** Required action **
Determine the count of lines in the data below that include the word "image", and give nothing besides it.

### Entries supplied

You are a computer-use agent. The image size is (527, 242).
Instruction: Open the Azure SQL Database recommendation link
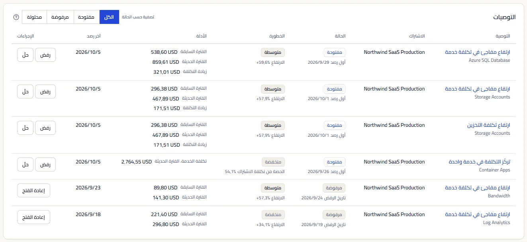point(477,52)
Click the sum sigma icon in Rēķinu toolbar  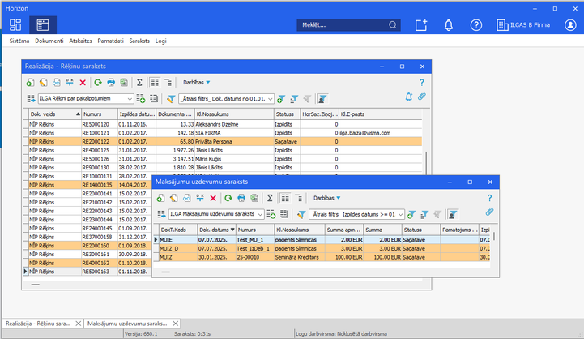(x=139, y=83)
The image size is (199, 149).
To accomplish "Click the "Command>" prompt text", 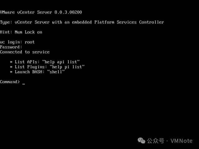I will point(10,82).
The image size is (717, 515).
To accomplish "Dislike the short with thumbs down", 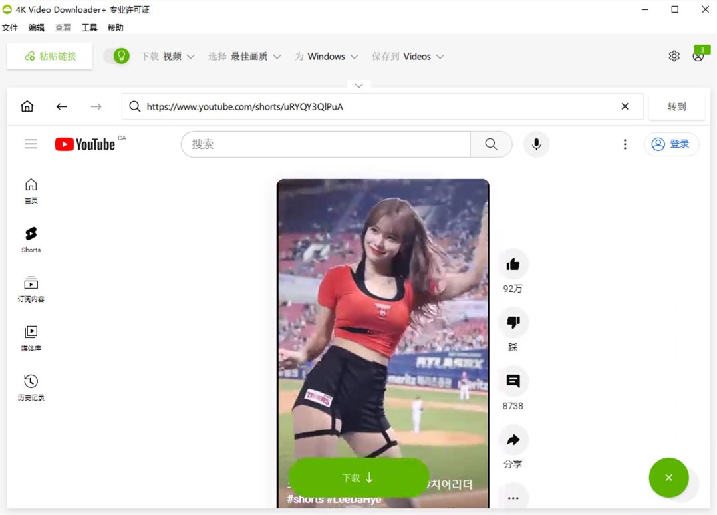I will (x=513, y=323).
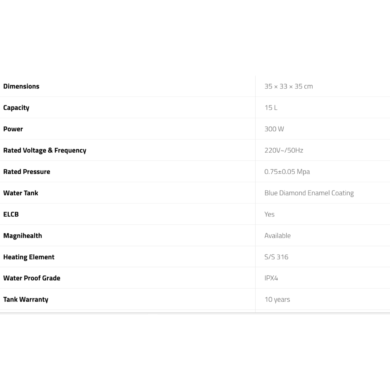Click the Heating Element label
Screen dimensions: 390x390
tap(29, 257)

######

** Result of the exercise **
3